BROOKE GLADSTONE: Do you think then that that’s why we still care so much after all these years and that it may take another generation for us to get over it?
RON ROSENBAUM: I don't know if we'll ever get over it. If you see that film of Kennedy's head being blown off --
BROOKE GLADSTONE: That is the fourth time [LAUGHS] you’ve described it.
RON ROSENBAUM: Well, I’m sorry. It’s perhaps the most dramatic, sensational media moment in the case. And I think that it might well have an ever-renewing interest in this social media age, in which all such things are seen by everybody.
BROOKE GLADSTONE: Mm-hmm.

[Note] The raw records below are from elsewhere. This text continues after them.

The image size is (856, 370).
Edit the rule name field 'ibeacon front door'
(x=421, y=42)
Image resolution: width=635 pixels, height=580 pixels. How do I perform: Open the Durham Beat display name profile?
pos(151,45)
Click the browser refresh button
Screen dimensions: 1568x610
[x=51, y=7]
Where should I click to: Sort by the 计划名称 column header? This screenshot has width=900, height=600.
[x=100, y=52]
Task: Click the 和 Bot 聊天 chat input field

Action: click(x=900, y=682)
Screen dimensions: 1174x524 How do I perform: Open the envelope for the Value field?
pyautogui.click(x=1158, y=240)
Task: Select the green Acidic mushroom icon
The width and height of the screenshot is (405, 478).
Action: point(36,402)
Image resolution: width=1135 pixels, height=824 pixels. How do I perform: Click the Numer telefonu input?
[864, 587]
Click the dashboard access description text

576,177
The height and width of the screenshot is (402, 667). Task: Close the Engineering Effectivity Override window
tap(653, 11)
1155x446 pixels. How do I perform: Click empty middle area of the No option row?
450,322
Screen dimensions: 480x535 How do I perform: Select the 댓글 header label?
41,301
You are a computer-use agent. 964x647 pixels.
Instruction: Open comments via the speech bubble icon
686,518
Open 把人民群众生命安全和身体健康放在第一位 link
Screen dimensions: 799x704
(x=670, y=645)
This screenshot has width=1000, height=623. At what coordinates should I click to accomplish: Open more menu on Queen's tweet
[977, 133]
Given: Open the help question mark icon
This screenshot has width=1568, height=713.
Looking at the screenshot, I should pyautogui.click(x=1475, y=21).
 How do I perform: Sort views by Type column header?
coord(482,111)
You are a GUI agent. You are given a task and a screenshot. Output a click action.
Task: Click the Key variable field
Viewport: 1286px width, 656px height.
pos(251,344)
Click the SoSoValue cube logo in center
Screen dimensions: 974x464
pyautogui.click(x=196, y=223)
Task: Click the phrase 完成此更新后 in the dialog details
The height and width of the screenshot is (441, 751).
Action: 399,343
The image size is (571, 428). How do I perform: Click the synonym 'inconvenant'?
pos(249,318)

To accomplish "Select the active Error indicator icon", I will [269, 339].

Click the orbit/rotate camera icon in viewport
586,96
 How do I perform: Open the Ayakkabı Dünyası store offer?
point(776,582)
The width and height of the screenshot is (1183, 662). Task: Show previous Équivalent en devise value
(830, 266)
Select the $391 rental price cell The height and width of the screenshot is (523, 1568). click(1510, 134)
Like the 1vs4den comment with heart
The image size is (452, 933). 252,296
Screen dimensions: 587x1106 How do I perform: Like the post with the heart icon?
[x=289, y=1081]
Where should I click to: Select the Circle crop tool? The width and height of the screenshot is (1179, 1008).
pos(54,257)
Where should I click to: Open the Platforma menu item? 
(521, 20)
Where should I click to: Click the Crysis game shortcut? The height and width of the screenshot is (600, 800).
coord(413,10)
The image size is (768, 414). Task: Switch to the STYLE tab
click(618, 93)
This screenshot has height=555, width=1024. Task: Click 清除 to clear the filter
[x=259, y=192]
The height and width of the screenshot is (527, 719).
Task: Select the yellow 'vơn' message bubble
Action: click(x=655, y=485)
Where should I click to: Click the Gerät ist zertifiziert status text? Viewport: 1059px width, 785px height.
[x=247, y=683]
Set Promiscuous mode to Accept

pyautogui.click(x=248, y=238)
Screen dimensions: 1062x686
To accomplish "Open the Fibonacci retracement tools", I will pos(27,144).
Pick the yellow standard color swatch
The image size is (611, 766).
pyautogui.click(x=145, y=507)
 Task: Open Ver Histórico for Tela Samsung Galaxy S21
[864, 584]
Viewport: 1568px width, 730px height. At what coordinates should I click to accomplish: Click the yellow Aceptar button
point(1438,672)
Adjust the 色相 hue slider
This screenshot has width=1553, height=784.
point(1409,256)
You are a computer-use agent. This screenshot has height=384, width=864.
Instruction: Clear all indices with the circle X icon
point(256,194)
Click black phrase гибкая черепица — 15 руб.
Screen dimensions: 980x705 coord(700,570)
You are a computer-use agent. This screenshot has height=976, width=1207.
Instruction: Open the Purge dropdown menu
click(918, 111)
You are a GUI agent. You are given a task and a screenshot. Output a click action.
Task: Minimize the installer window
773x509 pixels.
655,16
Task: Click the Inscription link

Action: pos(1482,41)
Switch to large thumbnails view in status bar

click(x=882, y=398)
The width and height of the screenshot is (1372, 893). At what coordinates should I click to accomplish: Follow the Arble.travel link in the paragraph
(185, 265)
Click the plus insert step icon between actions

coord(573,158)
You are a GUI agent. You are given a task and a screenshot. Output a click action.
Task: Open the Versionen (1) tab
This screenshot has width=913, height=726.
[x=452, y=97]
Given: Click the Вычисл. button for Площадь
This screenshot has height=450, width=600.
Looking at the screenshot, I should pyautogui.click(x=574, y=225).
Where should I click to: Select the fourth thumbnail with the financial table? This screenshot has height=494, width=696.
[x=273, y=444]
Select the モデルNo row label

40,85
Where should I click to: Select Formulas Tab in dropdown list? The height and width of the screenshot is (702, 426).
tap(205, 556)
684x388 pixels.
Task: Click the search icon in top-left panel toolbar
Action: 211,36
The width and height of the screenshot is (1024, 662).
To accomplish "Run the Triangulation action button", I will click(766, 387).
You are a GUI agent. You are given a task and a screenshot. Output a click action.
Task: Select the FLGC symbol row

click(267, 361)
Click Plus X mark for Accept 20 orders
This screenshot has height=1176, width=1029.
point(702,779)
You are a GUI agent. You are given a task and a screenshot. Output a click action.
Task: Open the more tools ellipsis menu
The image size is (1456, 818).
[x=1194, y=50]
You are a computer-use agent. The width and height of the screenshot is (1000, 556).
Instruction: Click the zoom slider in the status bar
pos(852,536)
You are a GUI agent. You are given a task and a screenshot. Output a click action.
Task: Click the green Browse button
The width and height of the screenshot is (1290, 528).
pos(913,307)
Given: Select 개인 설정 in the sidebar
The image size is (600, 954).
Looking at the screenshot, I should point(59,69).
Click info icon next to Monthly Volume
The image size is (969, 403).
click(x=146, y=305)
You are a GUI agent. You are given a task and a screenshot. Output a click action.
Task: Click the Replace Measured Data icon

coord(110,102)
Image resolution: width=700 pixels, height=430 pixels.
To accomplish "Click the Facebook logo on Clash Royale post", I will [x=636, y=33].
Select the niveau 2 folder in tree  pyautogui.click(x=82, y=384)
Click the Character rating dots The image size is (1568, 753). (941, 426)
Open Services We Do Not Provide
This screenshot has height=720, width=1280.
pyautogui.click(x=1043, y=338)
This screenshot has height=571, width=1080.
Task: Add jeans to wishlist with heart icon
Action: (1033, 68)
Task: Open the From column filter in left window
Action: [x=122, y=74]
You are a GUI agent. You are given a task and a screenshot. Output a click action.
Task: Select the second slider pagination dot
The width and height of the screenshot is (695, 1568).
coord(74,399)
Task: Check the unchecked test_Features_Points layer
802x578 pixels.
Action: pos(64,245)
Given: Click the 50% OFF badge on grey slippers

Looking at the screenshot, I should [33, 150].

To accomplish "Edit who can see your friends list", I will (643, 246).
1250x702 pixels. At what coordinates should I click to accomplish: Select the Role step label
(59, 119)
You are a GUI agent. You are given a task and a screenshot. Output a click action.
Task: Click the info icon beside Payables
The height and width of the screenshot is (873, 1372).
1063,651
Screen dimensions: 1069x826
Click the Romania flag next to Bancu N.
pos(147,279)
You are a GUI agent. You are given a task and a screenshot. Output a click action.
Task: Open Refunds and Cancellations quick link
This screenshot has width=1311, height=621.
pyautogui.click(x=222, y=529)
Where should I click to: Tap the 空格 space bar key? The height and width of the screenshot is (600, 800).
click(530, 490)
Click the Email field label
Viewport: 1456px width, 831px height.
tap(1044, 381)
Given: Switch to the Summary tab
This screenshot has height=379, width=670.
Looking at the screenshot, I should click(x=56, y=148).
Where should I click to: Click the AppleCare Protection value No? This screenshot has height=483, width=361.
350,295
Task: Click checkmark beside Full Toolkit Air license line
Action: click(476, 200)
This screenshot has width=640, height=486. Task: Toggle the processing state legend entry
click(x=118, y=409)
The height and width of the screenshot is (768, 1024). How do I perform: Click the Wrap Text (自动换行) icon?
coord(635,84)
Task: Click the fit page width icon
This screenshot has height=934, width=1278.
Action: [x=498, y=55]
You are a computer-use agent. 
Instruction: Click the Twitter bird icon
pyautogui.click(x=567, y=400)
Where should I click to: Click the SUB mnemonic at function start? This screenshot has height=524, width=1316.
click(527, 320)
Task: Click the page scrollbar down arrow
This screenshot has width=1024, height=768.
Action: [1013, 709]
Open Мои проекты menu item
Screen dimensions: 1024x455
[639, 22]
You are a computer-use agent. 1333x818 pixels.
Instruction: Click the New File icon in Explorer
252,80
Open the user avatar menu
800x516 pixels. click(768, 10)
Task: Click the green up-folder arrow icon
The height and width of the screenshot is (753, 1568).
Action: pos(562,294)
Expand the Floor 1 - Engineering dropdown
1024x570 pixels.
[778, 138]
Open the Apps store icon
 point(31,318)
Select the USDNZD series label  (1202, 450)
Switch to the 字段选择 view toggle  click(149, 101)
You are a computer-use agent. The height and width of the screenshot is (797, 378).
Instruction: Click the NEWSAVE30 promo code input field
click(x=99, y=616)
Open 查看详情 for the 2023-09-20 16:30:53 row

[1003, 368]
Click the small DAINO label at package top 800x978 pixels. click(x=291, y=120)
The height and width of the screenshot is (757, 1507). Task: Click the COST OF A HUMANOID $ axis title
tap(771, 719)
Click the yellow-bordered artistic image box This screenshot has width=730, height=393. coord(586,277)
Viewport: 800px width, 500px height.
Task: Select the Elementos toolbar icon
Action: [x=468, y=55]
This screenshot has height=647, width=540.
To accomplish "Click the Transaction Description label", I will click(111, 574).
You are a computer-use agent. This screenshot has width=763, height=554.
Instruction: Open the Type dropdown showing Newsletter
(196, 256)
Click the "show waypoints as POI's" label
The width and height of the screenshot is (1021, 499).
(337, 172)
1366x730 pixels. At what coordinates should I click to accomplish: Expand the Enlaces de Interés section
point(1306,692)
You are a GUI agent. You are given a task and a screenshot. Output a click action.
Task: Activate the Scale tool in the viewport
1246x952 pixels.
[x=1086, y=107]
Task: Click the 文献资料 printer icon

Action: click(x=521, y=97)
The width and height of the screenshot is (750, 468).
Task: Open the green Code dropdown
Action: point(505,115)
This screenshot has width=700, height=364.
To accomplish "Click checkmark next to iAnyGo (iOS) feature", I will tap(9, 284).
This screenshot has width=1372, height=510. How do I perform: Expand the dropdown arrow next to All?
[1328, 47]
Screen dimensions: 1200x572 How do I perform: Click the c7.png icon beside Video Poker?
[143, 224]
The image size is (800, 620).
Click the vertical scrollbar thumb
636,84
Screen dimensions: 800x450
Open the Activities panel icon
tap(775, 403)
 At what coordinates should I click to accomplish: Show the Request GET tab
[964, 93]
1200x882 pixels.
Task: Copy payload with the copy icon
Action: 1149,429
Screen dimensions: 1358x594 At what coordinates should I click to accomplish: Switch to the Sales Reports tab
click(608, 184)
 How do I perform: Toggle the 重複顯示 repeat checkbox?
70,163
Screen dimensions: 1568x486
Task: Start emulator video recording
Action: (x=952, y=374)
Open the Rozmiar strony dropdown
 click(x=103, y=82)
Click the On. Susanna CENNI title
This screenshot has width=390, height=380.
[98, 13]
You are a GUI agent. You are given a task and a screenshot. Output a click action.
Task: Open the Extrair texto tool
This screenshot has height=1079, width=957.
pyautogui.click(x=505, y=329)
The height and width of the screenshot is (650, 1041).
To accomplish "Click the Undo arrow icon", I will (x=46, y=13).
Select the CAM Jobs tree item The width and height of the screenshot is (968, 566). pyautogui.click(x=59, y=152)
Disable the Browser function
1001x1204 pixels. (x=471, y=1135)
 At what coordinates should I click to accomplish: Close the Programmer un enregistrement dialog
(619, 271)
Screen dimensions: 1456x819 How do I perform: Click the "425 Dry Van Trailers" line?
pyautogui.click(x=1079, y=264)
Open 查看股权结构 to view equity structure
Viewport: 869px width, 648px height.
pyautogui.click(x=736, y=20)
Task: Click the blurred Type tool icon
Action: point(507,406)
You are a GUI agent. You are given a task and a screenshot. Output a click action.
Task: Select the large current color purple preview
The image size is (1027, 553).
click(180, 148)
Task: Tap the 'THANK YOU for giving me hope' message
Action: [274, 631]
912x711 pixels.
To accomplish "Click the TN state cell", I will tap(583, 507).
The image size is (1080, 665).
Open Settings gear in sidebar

I just wonder if it endures; the power of repetition will turn it from an iconic image to a meme to wallpaper.
RON ROSENBAUM: You’ve got me there. I have no comment on that.
BROOKE GLADSTONE: [LAUGHS] Ron, thank you so much.
RON ROSENBAUM: Oh, thank you.
[MUSIC UP & UNDER]
BROOKE GLADSTONE: Ron Rosenbaum is the author of, among other things, Explaining Hitler: The Search for the Origins of his Evil. His excellent essay, “Oswald’s Ghost,” about following JFK conspiracy buffs, can be found in The Secret Parts Of Fortune: Three Decades of Intense Investigations and Edgy Enthusiasms.